An employee at a client’s site was injured recently when their hand was hit while sand blasting (using high pressure beads, called “sand” to remove paint or other coatings from a surface). The injury was relatively minor compared to what could have happened, he only had to have sand and dead tissue surgically removed, so the most that will likely happen is he’ll get a cool scar and nice story out of the deal.
That’s about as much as we know about the incident though, because at this point the story starts to get fuzzy. The injured employee says that he was hit by the blasting of another employee when the injured employee put his hand through a hole in the wall, while the other employee says he wasn’t even in the area at the time, so it couldn’t have been him.
The automatic response to this is so normal that no one questions it anymore – get the employee drug tested, consider retraining, consider disciplinary action for the employee who lied (depending on which one we identify in the investigation as the liar). This should allow us to get things back to normal by fixing the problem. Just another day at the office, right?
Sometimes so much learning can be gained by simply asking a stupid question. For example, why would an employee not tell the truth about what caused an accident? Because they don’t want to get into trouble, obviously. Look at the list of actions following the incident – they all involve finding problems in the person and fixing those problems.
What we spend our time on is an indication of what’s important to us, and in the case of an accident, what we spend our time on is an indication of where we think the source of the problem is. As Erik Hollnagel says – What You Look For is What You Find, which is followed closely by What You Find is What You Fix.
What’s the big deal here though? There’s clearly some level of misconduct in the case above, so someone needs to be punished right? That’s where the problem comes in – so many people when they read that story automatically jump into the find and fix the person mode. This is an indication of our habitual blame response, particularly following an accident. But lets take a step back and ask another stupid question – why would we blame someone following an accident? Two reasons come to mind:
- To prevent the accident from happening again; and,
- To hold people accountable to the rules and procedures we have in place.
But here’s the thing - for number 1 to occur we first have to identify what happened to begin with. To put it another way – number 1 only happens if we create an environment that facilitates learning. And this creates a problem when you realize that the second reason to blame can conflict with the first reason. Put simply – our blame reaction gets in the way of our ability to learn. Why? Because when we start the investigation by looking for what went wrong with the people involved should we be surprised when their reaction becomes defensive through the hiding of information? So we’re left with a choice – we can either learn or we can blame following an accident, but it’s really hard (perhaps impossible) to do both.

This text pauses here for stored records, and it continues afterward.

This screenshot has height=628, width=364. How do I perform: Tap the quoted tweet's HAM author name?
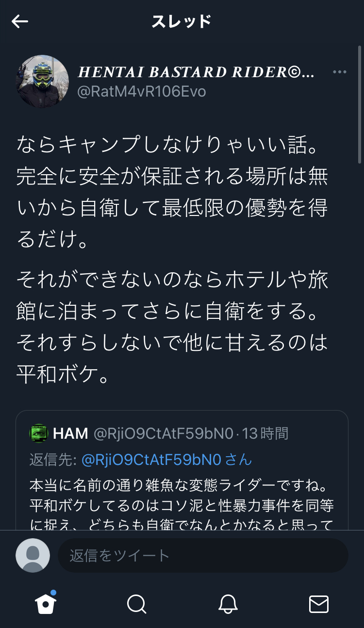[x=70, y=433]
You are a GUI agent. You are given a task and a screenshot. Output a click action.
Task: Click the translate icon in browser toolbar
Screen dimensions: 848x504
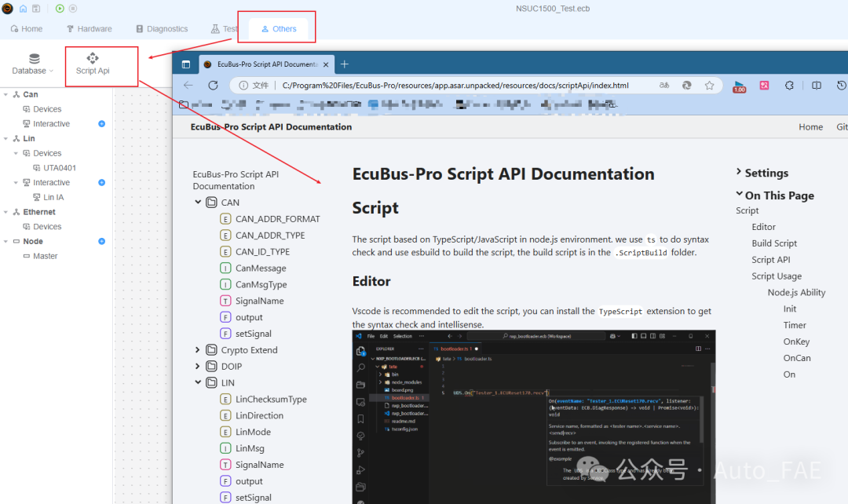(764, 85)
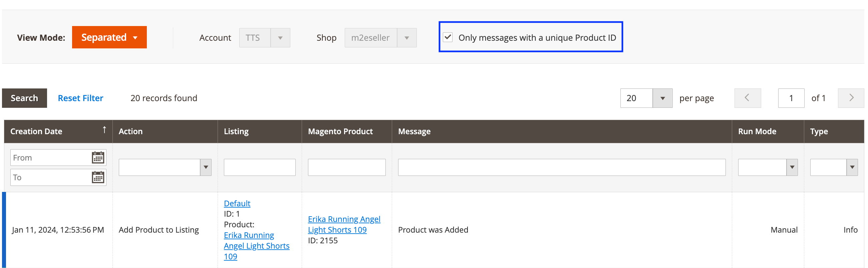Open the Default listing link
Screen dimensions: 868x268
237,203
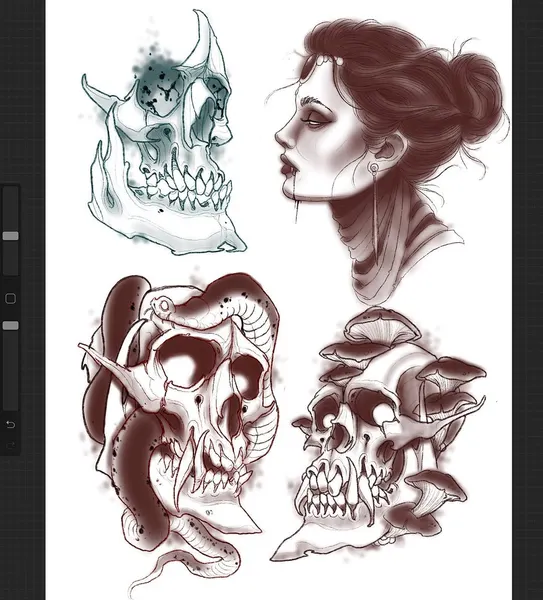Tap the snake's head on the skull

(x=162, y=306)
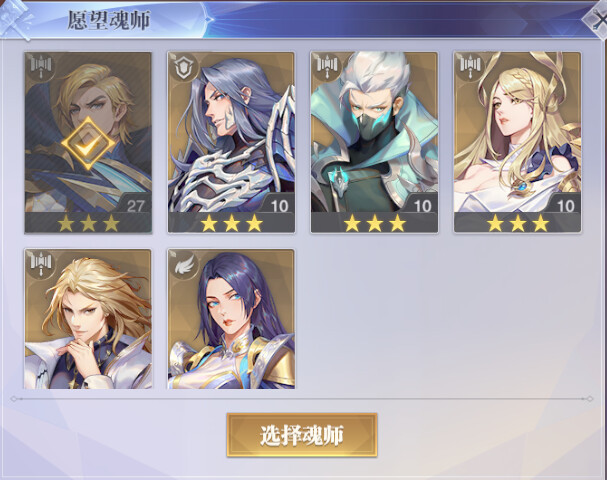Click attack-type icon on bottom-left card

coord(41,264)
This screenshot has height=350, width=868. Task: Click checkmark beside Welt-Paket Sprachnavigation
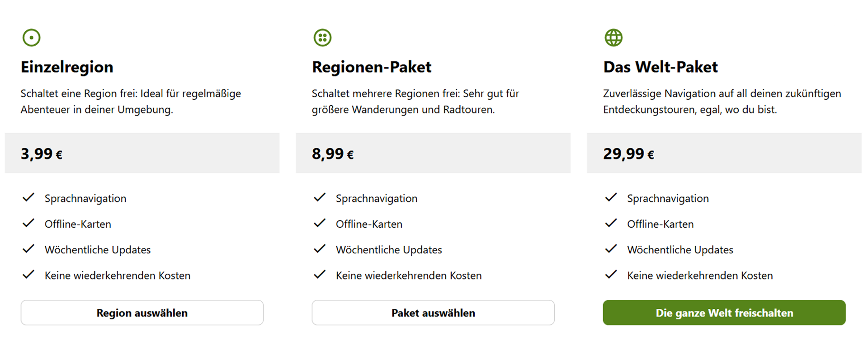pyautogui.click(x=611, y=197)
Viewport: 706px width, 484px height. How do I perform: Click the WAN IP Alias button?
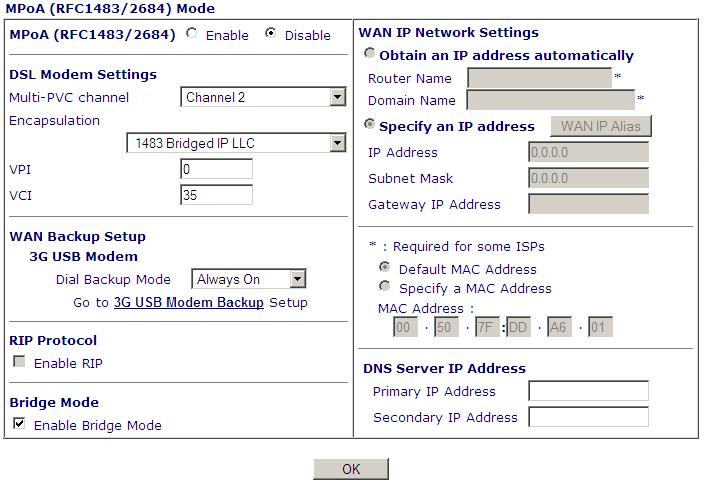click(x=601, y=126)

And this is another example of how, in the safety profession, our reactions, our solutions to problems confound us. Examples abound:
- We spend most of our time at our desks (no where near the worksite) unilaterally coming up with policies and procedures that dictate how employees should do work that we’re only partly familiar with and then we’re surprised and frustrated when they don’t do it that way.
- We focus on preparing for the next major audit from corporate or the regulator by getting all of our paperwork in order, and then we’re shocked that others in the organization don’t appreciate our sacrifices in the name of safety.
- We develop training classes that are designed to meet regulatory requirements to the letter, but have little relevance to the actual work employees do, and then we get angry that employees look for excuses to get out of the class and those that do show up fall asleep.
Our solutions are the problem. We’ve separated ourselves, both physically and mentally, from those we are duty bound to protect and then we are surprised when we do not understand why they do what they do. We forget that the people we work for are people. They are not dumb animals and they are not machines. They have goals (safety being one of many), they have feelings, they have creativity and ideas that may solve your problems.
But the tools safety professionals use on a daily basis blind them to these facts. We look at the world in reductionist, linear, and bimodal ways and these lenses keep us from seeing the complexity that our workers at all levels in the organization have to deal with. And when we have this separation between how we imagine our organizations are working and how they are actually working, is it any wonder that the numbers of people getting hurt and killed at work aren’t having as much benefit as they used to? The rates of people getting killed at work in most countries have become asymptotic (LINK), and asymptotes point to dying strategies. We need new strategies to deal with the new world our workers are facing.
Here are some ideas that can get you started:
- Take a hard look at all the things you do every day and ask what that says about your priorities. Sometimes our conscious priorities and our unconscious ones don’t line up. How can you bridge any gaps you find?
- If you want to up your “worker engagement” then get out from behind your desk and start engaging your workers. It starts with walking around, observing normal work, and having real conversations with people. And we mean real conversations, not teaching moments. Your workers have things they can teach you about the job and about themselves. Go out there and learn.
- Seriously consider removing blame from your investigation process. What if it was impossible to blame individuals after an accident – what would the result of your investigation be?
- We need to start conversations within the safety profession about the development of new tools that allow practitioners to identify drift within their organizations. We have tools for hazard and risk assessment but at the organizational and decision-level we leave it to the workers, until after the accident, when we blame them for not knowing better. Right now the only ones we’re aware of are either pretty complicated, or they are proprietary (which means that the only evidence we have that they work are marketing materials). This isn’t good enough. We’ve got a lot of smart people in our profession, but we need to start the conversation.